Dialogue is a pilgrimage. This is an image which was probably coined by John Paul II, during his trip to India in 1986, but effectively applied a few months later to the Assisi prayer for peace, which represented an icon of the experience of interfaith dialogue. Benedict XVI used it again in 2011, on the occasion of the 25th anniversary of the event promoted by his predecessor. Pope Francis often speaks of walking together.

Life is a journey, a long journey, but a journey which we cannot make by ourselves. We need to walk together with our brothers and sisters in the presence of God. So I thank you for this gesture of walking together in the presence of God: that is what God asked of Abraham. We are brothers and sisters.
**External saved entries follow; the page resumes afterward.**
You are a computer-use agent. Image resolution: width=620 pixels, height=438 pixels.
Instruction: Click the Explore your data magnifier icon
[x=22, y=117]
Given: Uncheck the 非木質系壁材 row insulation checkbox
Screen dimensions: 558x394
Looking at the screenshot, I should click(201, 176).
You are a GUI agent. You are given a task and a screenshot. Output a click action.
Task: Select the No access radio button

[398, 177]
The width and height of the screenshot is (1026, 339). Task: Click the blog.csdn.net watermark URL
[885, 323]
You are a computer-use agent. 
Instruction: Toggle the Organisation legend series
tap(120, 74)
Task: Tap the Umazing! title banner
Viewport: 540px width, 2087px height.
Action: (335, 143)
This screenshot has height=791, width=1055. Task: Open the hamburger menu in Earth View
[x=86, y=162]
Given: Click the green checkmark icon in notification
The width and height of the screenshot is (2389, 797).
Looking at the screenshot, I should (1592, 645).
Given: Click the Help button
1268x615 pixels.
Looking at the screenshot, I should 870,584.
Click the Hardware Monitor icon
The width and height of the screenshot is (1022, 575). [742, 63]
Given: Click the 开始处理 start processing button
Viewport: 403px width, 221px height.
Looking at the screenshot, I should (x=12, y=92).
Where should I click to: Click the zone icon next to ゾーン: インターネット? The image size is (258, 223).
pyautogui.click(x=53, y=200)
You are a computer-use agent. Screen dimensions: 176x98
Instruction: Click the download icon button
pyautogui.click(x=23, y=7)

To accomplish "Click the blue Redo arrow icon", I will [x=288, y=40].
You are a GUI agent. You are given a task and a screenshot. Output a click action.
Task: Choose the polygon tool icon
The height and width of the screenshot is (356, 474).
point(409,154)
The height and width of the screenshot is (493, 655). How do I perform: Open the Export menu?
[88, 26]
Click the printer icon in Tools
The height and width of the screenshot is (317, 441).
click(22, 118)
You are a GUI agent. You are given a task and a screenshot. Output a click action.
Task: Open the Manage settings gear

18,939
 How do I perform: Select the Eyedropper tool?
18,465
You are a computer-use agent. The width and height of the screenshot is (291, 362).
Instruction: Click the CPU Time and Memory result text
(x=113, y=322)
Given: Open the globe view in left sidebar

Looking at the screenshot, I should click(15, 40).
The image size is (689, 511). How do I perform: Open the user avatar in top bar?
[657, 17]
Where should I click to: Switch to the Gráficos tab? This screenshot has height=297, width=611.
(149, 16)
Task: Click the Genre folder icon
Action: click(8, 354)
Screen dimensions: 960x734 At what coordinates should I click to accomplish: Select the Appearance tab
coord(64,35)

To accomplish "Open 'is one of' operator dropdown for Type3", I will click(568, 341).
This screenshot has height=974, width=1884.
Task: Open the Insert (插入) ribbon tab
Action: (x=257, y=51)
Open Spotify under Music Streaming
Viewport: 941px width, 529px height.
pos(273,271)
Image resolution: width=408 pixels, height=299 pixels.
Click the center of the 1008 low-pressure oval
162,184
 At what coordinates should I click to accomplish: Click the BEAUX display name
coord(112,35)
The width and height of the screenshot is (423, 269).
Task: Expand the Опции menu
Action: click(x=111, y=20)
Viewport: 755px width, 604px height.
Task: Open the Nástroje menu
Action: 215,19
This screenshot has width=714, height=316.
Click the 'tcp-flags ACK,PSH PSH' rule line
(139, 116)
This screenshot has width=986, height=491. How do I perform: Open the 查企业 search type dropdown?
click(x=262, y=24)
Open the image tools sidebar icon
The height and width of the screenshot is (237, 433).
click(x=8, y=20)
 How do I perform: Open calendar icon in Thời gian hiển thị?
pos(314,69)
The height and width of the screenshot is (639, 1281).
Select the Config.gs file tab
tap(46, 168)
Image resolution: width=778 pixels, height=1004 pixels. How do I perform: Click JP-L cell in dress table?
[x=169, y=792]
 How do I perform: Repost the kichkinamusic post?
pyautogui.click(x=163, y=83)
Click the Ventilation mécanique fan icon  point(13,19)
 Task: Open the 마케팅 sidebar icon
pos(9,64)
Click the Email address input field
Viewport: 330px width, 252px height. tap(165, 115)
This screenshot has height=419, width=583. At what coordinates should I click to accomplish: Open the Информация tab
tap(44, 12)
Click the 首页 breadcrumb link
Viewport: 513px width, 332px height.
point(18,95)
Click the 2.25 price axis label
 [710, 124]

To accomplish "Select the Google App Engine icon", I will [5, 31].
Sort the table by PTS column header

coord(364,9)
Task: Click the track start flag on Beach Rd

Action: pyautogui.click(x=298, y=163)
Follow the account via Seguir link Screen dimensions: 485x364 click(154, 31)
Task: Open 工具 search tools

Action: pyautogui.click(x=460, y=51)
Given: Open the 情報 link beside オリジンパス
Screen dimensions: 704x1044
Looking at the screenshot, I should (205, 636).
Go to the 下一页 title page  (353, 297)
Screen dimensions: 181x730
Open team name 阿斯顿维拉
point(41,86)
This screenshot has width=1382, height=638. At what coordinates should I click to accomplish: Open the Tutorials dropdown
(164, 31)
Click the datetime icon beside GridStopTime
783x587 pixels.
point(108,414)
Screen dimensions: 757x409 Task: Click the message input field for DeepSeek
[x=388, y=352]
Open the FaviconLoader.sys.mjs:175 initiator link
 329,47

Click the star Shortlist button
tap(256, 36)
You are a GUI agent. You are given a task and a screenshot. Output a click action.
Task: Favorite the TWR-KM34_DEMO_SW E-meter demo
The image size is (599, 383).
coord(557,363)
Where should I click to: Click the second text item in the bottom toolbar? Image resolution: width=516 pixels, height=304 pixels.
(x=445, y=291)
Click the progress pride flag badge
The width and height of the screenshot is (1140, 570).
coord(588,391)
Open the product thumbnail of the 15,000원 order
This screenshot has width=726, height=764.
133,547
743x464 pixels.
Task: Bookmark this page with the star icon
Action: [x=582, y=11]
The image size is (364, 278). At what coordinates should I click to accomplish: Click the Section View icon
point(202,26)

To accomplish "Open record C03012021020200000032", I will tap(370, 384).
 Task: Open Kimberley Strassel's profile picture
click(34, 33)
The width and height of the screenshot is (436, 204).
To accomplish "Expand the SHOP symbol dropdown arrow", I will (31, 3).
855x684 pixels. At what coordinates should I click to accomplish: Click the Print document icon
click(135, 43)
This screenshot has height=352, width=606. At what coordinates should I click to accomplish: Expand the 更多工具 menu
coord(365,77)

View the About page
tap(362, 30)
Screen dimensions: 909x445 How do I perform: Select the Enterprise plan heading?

Let us acknowledge one another as brothers and sisters, and walk together. (Pope Francis, 2014)

The commitment of walking together greatly favours a culture of meeting each other, an expression which is often repeated by the present pope. Addressing a message to an international conference of religious leaders organised by Sant’Egidio Community in 2013, Pope Francis wrote: “Let us dialogue and meet each other in order to establish a culture of dialogue in the world, a culture of encounter”. (Pope Francis, 2013) Already, a few days after his election, on the occasion of his first meeting with brothers and sisters of other Churches and Ecclesial Communities and of other religions, Pope Francis underlined the centrality of a dialogue of friendship.

the Catholic Church is conscious of the importance of promoting friendship and respect between men and women of different religious traditions – I want to repeat this: promoting friendship and respect between men and women of different religious traditions. … We must go out to meet them, and with our faith we must create a “culture of encounter”, a culture of friendship, a culture in which we find brothers and sisters... 
  
All this requires what Pope Francis defines as a “a persistent, patient, strong, intelligent dialogue by which nothing is lost”. This commitment to dialogue pursued by members and groups of these movements, in the span of years, helped to form closely knitted relationship, which gave life to a contagious friendship, creating a platform on which solutions can be sought together.
In the end, again in the words of Pope Francis and of Benedict XVI, dialogue is a duty. In his apostolic letter, Evangelii Gaudium, Pope Francis, affirmed that “interreligious dialogue is a necessary condition for peace in the world, and so it is a duty for Christians as well as other religious communities”.  (EG 250)

In conclusion, I find crucial the necessity of questioning ourselves – personally and as groups and communities – on dialogue as a sustainable possibility. Pope Francis, and Benedict XVI before him, are inequivocable about it: dialogue is not a possibility but a duty which engages us as persons and as communities. But dialogue has its own pre-requisites in order to be lived and to be implemented. Here the other, the others play a decisive role. I – we need them to walk together on the same path and in order to realize fully that we are all searching for the fullness of the Truth.

And I would like to conclude with the word of one of the pioneers and prophets of dialogue of last century and beginning of this millennium: Chiara Lubich. She was asked once what to answer to people who claim that dialogue is not possible. She was clear about the condition. “Dialogue is possible only if we love. For those who do not know love dialogue is impossible”.